As many of you know, life at the Felix house is a lot like living at a B&B (without the meals … luckily for the guests). This month’s guests included my sister and brother-in-law Bobbi and Bob, my niece/goddaughter Ali, and her little boy Brooks – all from Atlanta. Consequently, we’ve never had a real opportunity to spend any quality time with Brooks and everything up until now has been as Perry Mason is famous for saying, “Just here say.” And boy have we gotten an earful. To hear our Atlanta family tell it, Brooks at only 21 months could star in “Home Alone” without much coaching. Adjectives to describe this angelic looking child have ranged from stubborn on a good day to intractable and unbending on his less cooperative times. Luckily he has a great big sister and 3 amazing older brothers to pinch hit for his Mom and Dad Alex corral this little rascal. But I digress …
Enter Uncle Charles, this family’s answer to the Baby Whisperer.
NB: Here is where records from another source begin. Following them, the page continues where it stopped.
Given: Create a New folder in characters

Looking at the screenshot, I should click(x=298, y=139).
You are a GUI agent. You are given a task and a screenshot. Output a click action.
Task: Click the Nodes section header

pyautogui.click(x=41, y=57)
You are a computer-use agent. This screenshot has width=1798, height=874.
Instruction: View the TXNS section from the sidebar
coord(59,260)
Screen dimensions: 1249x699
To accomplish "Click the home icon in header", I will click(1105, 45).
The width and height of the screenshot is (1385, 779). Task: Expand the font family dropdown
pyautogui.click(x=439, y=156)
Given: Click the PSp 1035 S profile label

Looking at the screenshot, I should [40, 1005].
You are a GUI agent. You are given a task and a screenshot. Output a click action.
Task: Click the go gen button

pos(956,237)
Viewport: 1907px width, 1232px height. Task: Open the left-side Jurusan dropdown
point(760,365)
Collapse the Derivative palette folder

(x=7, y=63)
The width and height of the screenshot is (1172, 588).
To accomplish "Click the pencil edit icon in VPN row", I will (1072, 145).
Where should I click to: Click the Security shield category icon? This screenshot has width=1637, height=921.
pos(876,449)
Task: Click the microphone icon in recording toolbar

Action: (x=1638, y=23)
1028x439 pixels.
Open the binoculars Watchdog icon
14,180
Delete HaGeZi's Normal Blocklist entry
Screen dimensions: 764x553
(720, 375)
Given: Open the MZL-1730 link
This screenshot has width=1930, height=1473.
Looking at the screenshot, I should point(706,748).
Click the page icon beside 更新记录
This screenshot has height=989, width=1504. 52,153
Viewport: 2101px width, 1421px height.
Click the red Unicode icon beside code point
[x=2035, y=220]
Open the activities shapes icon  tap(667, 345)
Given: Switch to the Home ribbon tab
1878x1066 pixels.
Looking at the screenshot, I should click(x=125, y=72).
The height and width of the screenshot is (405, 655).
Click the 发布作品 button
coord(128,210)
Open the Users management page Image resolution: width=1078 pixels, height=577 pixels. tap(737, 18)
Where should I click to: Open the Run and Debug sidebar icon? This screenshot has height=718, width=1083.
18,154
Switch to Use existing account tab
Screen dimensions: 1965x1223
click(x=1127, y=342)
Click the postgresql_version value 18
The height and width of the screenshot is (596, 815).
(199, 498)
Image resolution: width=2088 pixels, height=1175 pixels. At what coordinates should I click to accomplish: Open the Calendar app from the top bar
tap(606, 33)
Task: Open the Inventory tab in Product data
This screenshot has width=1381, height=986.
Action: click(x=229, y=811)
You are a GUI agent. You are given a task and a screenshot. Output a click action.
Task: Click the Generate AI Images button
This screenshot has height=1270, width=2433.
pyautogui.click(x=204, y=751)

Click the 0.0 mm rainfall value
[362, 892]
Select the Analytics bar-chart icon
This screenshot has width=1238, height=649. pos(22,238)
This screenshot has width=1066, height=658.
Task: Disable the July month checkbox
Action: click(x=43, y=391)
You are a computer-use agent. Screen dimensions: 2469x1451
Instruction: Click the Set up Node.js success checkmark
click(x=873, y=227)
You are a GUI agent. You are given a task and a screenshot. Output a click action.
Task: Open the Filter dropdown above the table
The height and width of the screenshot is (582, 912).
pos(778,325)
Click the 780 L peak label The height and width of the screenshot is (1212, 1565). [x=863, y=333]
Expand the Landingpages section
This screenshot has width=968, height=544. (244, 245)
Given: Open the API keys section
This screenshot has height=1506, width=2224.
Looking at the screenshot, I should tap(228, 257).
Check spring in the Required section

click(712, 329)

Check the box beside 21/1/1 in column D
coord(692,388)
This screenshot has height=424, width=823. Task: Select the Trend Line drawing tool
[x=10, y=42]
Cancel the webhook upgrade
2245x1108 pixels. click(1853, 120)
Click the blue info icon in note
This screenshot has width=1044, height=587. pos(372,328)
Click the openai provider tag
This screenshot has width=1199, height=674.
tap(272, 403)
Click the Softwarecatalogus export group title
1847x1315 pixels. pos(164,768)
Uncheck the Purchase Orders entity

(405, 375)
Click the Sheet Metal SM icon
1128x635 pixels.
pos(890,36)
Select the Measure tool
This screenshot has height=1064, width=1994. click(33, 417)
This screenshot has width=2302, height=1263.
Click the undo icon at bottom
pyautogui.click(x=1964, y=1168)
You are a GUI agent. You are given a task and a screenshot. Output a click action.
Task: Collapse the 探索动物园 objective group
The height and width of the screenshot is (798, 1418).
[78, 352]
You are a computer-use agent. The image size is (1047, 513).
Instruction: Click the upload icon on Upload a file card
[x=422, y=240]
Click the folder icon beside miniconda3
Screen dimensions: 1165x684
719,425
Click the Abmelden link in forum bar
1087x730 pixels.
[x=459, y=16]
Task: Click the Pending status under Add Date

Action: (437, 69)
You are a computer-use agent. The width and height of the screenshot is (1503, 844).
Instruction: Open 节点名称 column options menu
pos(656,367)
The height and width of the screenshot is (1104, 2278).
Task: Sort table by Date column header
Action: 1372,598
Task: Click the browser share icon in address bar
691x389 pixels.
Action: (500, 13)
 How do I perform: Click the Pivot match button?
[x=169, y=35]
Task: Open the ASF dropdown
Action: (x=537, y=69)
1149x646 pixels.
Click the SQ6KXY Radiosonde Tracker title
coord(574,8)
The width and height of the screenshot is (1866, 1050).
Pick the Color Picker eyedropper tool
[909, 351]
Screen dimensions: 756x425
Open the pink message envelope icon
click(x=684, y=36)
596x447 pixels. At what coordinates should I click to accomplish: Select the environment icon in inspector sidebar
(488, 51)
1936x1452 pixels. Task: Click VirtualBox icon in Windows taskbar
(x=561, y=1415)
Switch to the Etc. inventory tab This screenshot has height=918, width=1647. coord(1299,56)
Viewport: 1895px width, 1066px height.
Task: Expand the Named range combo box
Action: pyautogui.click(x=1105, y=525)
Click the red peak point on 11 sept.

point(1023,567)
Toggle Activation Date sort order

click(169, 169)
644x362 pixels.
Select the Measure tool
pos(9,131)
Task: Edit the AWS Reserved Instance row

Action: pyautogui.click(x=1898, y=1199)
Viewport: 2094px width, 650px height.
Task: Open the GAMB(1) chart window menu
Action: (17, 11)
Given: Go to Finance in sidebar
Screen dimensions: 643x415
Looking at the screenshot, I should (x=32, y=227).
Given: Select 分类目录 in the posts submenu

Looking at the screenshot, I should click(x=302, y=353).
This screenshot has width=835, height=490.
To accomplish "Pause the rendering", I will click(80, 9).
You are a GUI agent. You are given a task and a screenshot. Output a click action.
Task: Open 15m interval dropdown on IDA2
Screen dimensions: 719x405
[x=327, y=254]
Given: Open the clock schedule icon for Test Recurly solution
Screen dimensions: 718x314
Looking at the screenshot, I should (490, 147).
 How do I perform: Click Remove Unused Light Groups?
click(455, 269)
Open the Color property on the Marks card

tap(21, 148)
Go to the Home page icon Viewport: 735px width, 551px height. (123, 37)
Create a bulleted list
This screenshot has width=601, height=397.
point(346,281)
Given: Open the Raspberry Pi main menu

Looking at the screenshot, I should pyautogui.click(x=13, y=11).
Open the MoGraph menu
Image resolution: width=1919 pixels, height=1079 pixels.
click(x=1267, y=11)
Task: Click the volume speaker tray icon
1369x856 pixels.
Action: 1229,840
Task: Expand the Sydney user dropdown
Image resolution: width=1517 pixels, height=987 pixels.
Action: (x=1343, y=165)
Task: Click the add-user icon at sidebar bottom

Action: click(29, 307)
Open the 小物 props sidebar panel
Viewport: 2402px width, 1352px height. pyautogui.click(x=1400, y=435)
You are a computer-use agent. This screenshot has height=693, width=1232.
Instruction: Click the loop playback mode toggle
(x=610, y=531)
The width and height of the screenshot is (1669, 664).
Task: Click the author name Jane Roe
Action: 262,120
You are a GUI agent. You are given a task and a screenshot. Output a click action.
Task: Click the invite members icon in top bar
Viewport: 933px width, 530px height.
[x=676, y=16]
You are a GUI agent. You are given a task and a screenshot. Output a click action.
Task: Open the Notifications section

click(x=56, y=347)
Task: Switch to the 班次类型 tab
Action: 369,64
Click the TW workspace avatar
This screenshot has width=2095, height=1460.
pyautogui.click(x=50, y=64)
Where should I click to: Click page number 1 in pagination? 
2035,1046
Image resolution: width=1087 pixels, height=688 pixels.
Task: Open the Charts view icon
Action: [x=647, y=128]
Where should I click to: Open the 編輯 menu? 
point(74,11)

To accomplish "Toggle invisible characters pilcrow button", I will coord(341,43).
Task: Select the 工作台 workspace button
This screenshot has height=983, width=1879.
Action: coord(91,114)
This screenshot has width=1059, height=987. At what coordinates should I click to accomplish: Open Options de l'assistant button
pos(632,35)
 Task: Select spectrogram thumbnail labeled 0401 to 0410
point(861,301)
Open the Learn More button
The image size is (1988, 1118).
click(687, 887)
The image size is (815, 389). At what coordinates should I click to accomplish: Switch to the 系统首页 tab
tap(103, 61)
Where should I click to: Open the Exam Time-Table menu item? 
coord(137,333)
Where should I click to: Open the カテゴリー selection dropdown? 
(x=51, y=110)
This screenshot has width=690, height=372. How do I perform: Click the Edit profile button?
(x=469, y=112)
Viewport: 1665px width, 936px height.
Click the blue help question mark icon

Let me explain how I, commonly known as “Uncle Charles,” turned this baby boy around in one long weekend. My method involved “baby steps” both literally and figuratively.
Baby Step 1
Dazzle the toddler with technology. Using the “Call Elmo” app on my iPhone, I magically (or so it seemed to Brooks) allowed him to hear, see and speak to Elmo 24/7. Score 1 for Uncle Charles!
Baby Step 2
Heat the backyard pool to 95 degrees, throw in about $300 worth of pool toys and with some patient coaching Brooks was blowing bubbles and yelling to go into the pool all the TIME!  I was definitely on a roll!
Baby Step #3
Food issues - this could have been the toughest challenge, since many had tried before me. But apparently all it took was a night out at our favorite deli Zinger’s and ...”We had him at Hot Dog and Fries” not to mention the small bowl of Cole Slaw that he devoured (really you can’t make this stuff up.)
Baby Step #4
By now I was going for the Gold, no bathtub phobia was going to ruin my record. So we filled the tub with warm water, had Brooks throw in some foam numbers and letters and YES! Problem solved! Under the “be careful what you wish for column” — the problem now is the 30 minute tantrum that ensues as you try to get him OUT of the tub!
As I drove the family to the airport on Monday morning, I basked in the knowledge that I had earned the trust and adoration of a very tough customer. Just call me the Pied Piper of Boca Raton.